The data from widely spaced networks of gravitational wave detectors can be combined to act as a single detector with optimum sensitivity and directional resolution. We first provide a basic mathematical framework and characterise the detection capacity and relative performance of various networks. A systematic approach is then provided for the construction of network detection statistics, stable waveform extraction, null-stream construction, and source localisation. At the end, wediscuss the angular resolution of an arbitrary detector network and issues relevant to the field of multi-messenger gravitational wave astronomy.

Introduction

As discussed in the previous chapters, several large-scale interferometric gravitational wave (GW) detectors have reached or exceeded their design sensitivity, and have been coordinating to operate as a global array.
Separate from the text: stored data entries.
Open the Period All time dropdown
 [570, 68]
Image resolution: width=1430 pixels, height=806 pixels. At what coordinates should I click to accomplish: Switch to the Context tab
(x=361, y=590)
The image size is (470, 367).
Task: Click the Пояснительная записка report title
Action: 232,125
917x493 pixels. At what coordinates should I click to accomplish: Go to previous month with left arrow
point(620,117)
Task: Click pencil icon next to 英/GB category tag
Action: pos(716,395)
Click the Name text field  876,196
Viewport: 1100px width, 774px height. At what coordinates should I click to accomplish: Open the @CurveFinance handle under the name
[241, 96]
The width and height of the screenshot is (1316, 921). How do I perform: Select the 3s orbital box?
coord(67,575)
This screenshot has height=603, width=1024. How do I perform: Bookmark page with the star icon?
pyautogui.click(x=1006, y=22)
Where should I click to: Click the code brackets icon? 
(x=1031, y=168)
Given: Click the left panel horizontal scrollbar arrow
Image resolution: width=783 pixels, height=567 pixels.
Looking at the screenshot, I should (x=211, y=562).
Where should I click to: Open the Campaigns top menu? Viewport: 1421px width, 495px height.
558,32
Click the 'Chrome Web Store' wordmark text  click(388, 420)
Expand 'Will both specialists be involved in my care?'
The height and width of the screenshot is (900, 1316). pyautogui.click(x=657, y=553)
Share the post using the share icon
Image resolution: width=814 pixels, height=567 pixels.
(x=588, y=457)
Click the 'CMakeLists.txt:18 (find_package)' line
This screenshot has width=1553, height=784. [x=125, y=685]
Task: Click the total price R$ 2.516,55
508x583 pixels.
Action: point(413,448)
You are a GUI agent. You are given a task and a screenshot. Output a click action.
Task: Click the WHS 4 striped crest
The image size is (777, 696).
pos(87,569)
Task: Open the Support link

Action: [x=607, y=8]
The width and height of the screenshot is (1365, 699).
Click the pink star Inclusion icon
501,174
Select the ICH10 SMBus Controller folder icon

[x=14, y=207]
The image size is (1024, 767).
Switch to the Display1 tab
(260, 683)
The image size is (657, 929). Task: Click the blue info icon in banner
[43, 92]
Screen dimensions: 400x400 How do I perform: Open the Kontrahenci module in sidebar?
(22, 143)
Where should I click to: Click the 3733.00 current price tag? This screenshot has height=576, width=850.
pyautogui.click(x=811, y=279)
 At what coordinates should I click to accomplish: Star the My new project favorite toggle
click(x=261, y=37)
These include the LIGO detectors at Louisiana and Washington states of the USA, the Virgo detector in Italy and the GEO600 detector in Germany. The three US-based interferometric GW detectors LIGO have completed their ground-breaking fifth science run in November 2007. An integrated full year's worth of data has been accumulated with all three interferometers in coincidence. Advanced LIGO will enable a 10-fold improvement in sensitivity, allowing detectors to monitor a volume of the Universe 1000 times larger than can be achieved by current detectors. These advanced detectors are predicted to detect tens to hundreds of events per year (see Abadie et al., 2010). The detection of the first GW signal is virtually assured with Advanced LIGO.